YOUR INSTRUCTIONS:
Return the run of lines below that opens with the line containing "AI Search Hub (102, 1512)" and closes with the line containing "Search Console", keeping each one exact.

RECORDS FOR THE EXERCISE:
/---
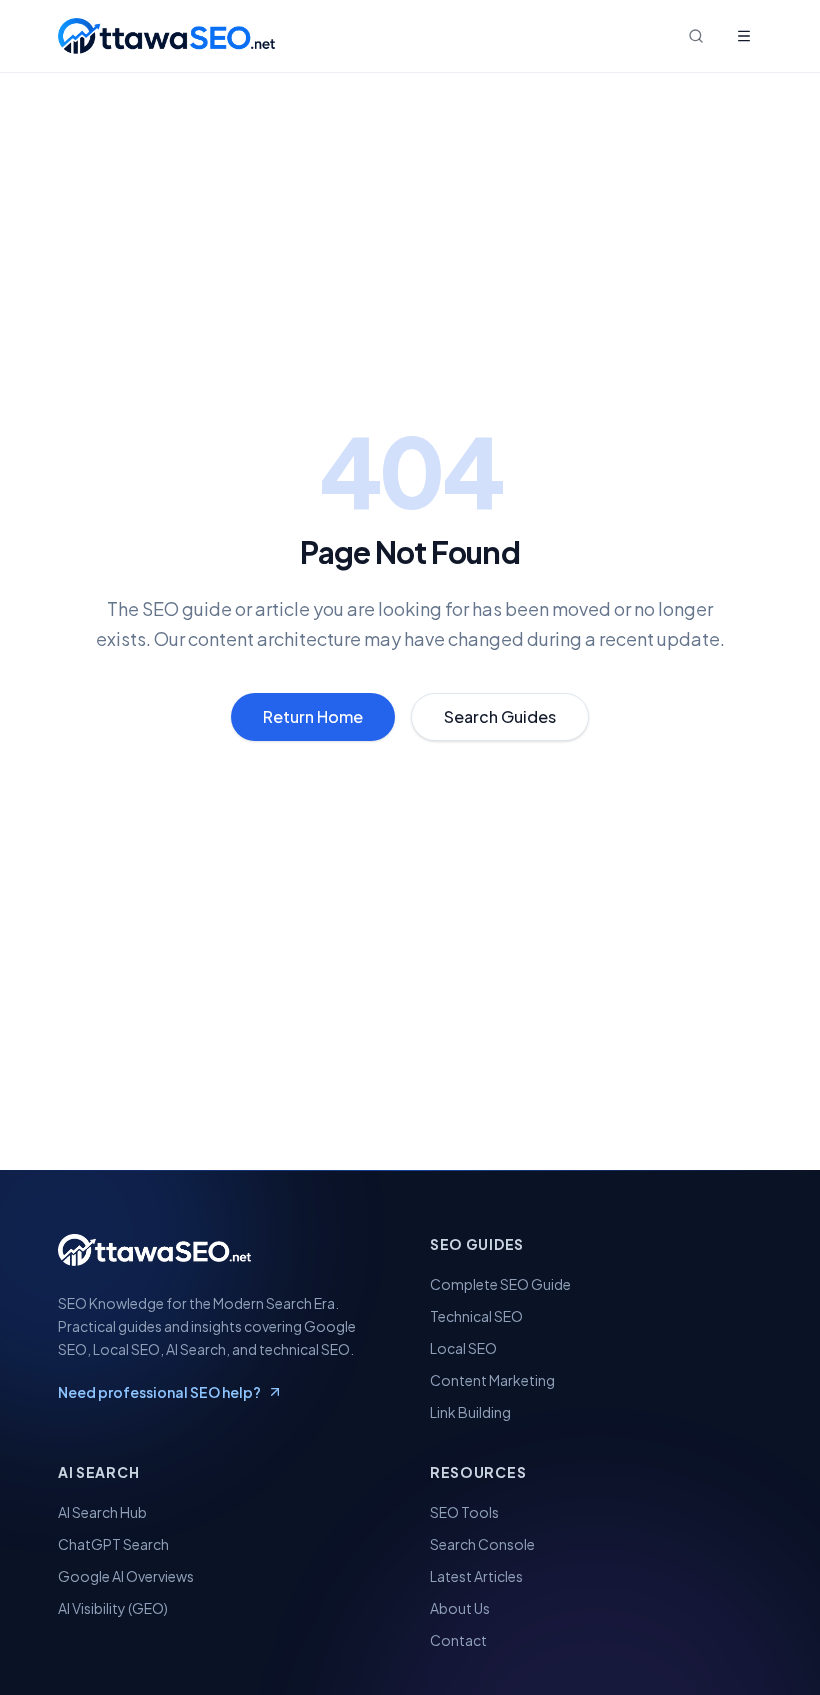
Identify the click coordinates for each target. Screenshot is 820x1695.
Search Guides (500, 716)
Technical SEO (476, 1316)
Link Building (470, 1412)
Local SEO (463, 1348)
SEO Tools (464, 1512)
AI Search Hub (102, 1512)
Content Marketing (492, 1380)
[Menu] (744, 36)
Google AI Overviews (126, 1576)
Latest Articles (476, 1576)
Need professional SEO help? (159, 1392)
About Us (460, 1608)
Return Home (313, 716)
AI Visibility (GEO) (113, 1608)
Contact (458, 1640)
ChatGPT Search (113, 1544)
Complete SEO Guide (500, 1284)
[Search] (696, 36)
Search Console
\---
/---
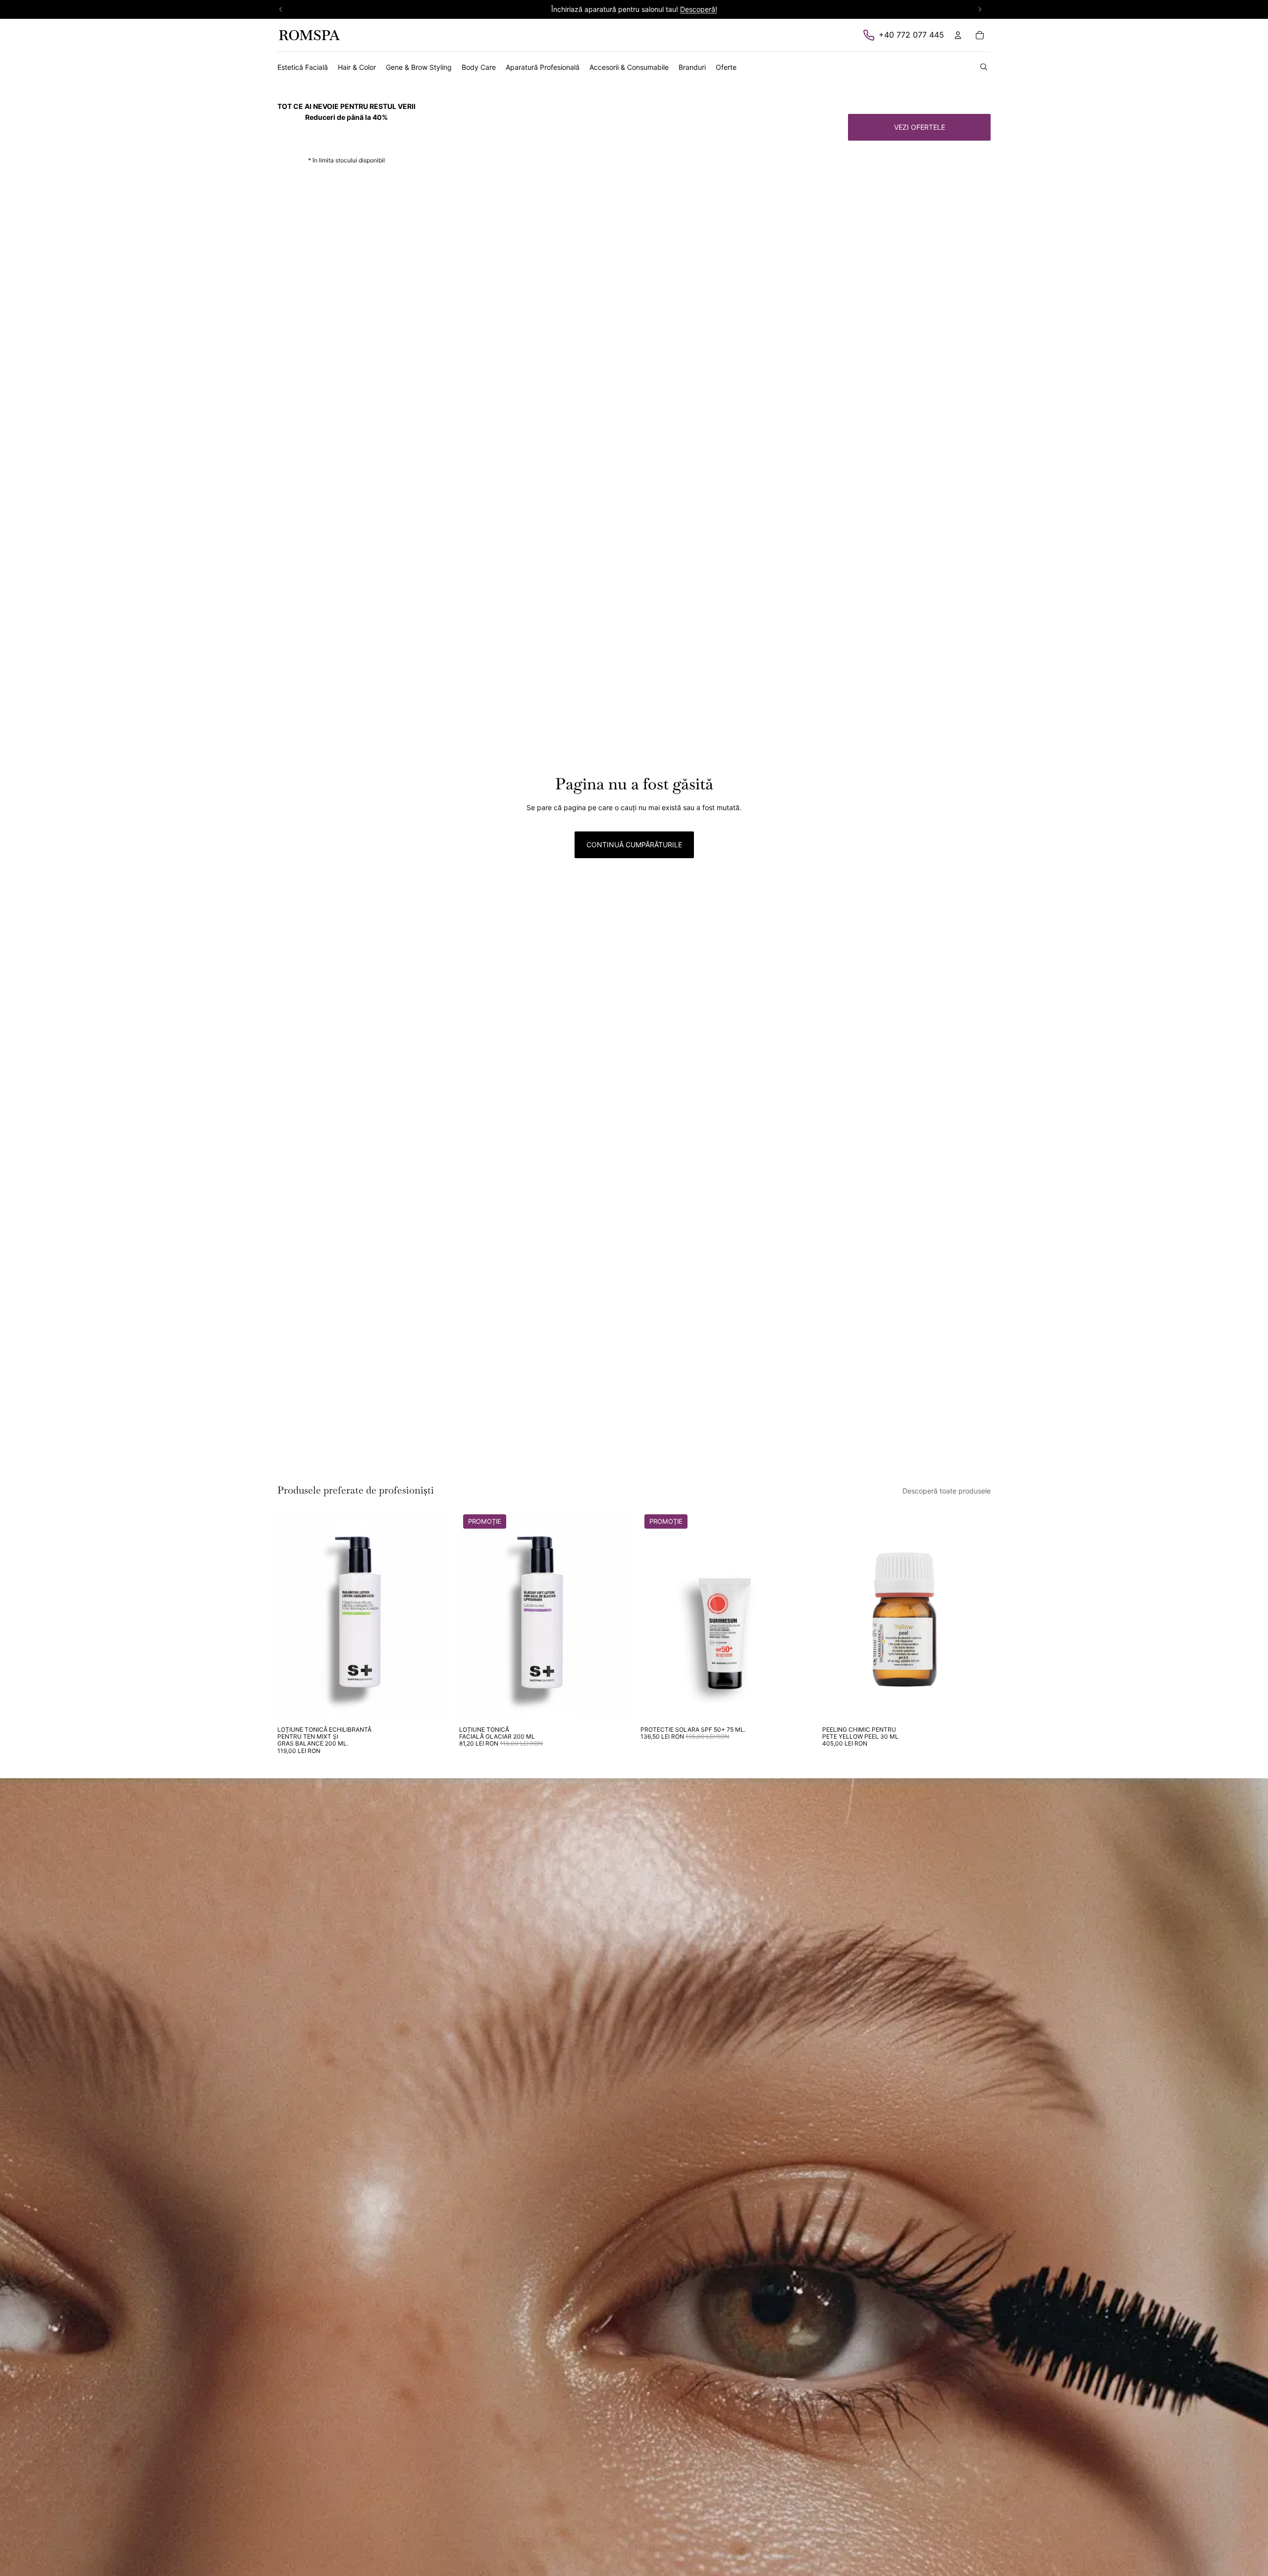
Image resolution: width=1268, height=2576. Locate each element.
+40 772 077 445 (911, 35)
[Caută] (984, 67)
\---
ANSWER TO THE EXERCISE:
AI Search Hub (102, 1512)
Content Marketing (492, 1380)
[Menu] (744, 36)
Google AI Overviews (126, 1576)
Latest Articles (476, 1576)
Need professional SEO help? (159, 1392)
About Us (460, 1608)
Return Home (313, 716)
AI Visibility (GEO) (113, 1608)
Contact (458, 1640)
ChatGPT Search (113, 1544)
Complete SEO Guide (500, 1284)
[Search] (696, 36)
Search Console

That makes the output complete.